Crossover Finite-Size Scaling Theory and Its Applications in Percolation

Abstract: Finite-size scaling (FSS) for a critical phase transition ($t=0$) states that within a window of size $|t|\sim L^{-1/\nu}$, the scaling behavior of any observable $Q$ in a system of linear size $L$ asymptotically follows a scaling form as $Q(t,L)=L^{Y_Q}\tilde{Q}(tL^{1/\nu})$, where $\nu$ is the correlation-length exponent, $Y_Q$ is an FSS exponent and ${\tilde Q}(x)$ is a function of the scaled distance-to-criticality $x \equiv tL^{1/\nu}$. We systematically study the asymptotic scaling behavior of ${\tilde Q}(|x|\to\infty)$ for a broad variety of observables by requiring that the FSS and infinite-system critical behaviors match with each other in the crossover critical regime with $t \to 0$ and $|x|\to\infty$. This crossover FSS theory predicts that when the criticality is approached at a slower speed as $|t|\sim L^{-\lambda}$ with $\lambda <1/\nu$, the FSS becomes $\lambda$-dependent and the exponent can be derived. As applications, explosive percolation and high-dimensional percolation are considered.
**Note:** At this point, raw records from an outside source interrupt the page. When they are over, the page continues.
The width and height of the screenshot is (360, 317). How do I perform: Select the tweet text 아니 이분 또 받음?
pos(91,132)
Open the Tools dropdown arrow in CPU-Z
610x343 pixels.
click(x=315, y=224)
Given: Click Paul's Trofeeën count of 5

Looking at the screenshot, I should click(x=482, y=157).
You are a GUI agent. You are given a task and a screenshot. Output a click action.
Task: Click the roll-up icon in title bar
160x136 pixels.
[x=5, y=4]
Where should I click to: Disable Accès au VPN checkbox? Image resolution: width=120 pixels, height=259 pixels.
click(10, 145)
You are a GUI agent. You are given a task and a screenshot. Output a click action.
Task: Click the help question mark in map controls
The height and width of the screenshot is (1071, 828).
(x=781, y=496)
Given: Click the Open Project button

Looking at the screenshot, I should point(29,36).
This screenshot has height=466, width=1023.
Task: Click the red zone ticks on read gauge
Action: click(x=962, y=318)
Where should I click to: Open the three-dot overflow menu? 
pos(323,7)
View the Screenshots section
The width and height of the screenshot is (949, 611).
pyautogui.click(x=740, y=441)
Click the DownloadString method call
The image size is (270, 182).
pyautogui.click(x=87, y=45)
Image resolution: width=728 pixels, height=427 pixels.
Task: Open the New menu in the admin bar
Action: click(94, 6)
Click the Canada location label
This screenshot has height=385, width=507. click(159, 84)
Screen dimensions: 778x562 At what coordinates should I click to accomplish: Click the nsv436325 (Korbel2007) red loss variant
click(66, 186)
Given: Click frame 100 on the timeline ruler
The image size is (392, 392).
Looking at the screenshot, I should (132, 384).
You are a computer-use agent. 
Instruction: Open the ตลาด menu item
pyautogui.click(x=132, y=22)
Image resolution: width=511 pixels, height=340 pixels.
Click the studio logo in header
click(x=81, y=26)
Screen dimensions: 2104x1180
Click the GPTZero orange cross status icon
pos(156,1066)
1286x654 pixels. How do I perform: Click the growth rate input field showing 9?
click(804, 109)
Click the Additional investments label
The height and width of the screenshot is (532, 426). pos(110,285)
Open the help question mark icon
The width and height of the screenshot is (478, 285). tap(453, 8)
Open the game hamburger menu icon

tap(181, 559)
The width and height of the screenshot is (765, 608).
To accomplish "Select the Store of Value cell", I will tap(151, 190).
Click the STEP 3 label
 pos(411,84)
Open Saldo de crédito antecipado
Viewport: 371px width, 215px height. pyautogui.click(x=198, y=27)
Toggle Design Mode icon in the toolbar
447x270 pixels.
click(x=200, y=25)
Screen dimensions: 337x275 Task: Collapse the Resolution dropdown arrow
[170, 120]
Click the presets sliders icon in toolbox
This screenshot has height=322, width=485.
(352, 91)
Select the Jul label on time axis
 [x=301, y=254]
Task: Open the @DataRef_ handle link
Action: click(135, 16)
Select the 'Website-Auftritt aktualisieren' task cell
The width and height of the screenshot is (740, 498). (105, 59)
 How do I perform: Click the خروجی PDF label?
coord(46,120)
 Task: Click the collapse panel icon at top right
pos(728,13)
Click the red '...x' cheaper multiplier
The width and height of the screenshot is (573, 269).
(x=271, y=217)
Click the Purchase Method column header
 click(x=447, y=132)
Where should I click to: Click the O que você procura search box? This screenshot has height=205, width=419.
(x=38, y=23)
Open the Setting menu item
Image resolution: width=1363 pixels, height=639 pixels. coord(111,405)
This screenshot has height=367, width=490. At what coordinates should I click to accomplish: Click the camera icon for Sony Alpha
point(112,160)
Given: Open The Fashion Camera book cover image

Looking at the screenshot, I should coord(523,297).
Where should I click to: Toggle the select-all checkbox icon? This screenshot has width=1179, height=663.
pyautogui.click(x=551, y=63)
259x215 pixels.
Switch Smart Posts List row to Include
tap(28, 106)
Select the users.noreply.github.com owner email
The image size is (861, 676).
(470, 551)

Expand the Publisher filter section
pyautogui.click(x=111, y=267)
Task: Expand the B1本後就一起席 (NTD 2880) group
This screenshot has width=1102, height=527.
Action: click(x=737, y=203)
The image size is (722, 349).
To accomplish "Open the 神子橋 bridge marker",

For the former, it is shown that the widely observed anomalous phenomena at the infinite-system criticality $t=0$ can be attributed to the mixing effects of the standard FSS behaviors around the pseudocritical point in an event-based ensemble. For the latter, FSS exponents are found to be different at the infinite-system critical and the pseudocritical point if free boundary conditions are used, and they are related to each other by using the crossover FSS theory. From these observations, the FSS of percolation systems falls into three classifications. Extensive simulations are carried out to affirm these predictions.